PROMPT: Go through the entries below and print, exactly, the lines starting at the one with "Click the Ilość quantity button" and ending at the one with "Viewport: 1210px width, 626px height.", keeping both ends and no others.

(Stored data)

=== Begin Enclosure ===

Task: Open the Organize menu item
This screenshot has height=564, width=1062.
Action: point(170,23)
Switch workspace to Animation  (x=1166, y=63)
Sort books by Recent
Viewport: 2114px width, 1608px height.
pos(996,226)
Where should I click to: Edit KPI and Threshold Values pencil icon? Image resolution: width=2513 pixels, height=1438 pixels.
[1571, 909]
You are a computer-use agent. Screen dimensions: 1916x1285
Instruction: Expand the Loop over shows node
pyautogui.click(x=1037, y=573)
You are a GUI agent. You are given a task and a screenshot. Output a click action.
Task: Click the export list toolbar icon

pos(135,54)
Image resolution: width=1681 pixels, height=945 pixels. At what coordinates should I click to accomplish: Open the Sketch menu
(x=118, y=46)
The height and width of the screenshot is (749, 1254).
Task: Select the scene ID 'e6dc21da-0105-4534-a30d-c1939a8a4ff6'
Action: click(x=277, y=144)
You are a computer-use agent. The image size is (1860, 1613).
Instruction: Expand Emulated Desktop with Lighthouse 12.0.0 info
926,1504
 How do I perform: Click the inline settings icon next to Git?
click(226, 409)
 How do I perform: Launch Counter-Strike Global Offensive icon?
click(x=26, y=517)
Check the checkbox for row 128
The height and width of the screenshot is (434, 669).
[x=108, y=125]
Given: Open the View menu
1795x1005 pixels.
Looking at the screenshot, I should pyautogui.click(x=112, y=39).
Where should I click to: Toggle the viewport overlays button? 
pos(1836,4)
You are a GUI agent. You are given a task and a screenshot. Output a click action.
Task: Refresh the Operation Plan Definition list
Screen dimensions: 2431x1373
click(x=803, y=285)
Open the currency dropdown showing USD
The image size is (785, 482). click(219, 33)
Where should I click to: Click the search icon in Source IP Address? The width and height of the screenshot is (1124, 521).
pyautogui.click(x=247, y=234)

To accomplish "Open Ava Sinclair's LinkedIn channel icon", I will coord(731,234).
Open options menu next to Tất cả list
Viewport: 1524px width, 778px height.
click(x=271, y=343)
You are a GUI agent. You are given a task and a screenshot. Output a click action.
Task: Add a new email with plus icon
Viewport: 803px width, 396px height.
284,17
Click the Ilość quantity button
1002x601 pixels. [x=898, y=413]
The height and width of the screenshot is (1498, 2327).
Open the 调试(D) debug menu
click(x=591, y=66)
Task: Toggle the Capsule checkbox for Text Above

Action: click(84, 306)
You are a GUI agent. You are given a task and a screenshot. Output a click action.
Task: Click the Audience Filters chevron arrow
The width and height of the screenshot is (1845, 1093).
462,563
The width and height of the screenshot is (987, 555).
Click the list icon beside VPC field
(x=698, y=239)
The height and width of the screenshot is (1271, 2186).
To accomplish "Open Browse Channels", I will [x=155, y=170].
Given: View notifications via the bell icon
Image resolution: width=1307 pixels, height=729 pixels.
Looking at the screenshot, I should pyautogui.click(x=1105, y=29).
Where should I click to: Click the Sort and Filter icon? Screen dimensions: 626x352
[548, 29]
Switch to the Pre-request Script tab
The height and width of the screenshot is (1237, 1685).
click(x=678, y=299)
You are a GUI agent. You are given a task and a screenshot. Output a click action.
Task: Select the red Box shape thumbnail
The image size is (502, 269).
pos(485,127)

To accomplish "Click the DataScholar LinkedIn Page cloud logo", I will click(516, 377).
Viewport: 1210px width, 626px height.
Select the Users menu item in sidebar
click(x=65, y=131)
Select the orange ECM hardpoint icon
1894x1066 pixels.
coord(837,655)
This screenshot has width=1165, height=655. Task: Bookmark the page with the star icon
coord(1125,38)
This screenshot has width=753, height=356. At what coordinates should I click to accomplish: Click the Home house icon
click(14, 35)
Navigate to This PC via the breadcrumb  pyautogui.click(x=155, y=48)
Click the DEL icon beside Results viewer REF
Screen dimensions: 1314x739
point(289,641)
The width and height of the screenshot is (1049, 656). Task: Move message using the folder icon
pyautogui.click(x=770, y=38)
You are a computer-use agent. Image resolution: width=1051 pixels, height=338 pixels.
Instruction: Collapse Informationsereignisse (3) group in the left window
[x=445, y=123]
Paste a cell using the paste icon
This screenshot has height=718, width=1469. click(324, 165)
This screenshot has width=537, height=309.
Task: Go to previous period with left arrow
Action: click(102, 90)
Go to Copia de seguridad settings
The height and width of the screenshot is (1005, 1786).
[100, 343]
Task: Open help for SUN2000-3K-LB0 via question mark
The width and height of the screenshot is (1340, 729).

=== End Enclosure ===

TASK RESULT:
Click the Ilość quantity button
1002x601 pixels. [x=898, y=413]
The height and width of the screenshot is (1498, 2327).
Open the 调试(D) debug menu
click(x=591, y=66)
Task: Toggle the Capsule checkbox for Text Above

Action: click(84, 306)
You are a GUI agent. You are given a task and a screenshot. Output a click action.
Task: Click the Audience Filters chevron arrow
The width and height of the screenshot is (1845, 1093).
462,563
The width and height of the screenshot is (987, 555).
Click the list icon beside VPC field
(x=698, y=239)
The height and width of the screenshot is (1271, 2186).
To accomplish "Open Browse Channels", I will [x=155, y=170].
Given: View notifications via the bell icon
Image resolution: width=1307 pixels, height=729 pixels.
Looking at the screenshot, I should pyautogui.click(x=1105, y=29).
Where should I click to: Click the Sort and Filter icon? Screen dimensions: 626x352
[548, 29]
Switch to the Pre-request Script tab
The height and width of the screenshot is (1237, 1685).
click(x=678, y=299)
You are a GUI agent. You are given a task and a screenshot. Output a click action.
Task: Select the red Box shape thumbnail
The image size is (502, 269).
pos(485,127)

To accomplish "Click the DataScholar LinkedIn Page cloud logo", I will click(516, 377).
Viewport: 1210px width, 626px height.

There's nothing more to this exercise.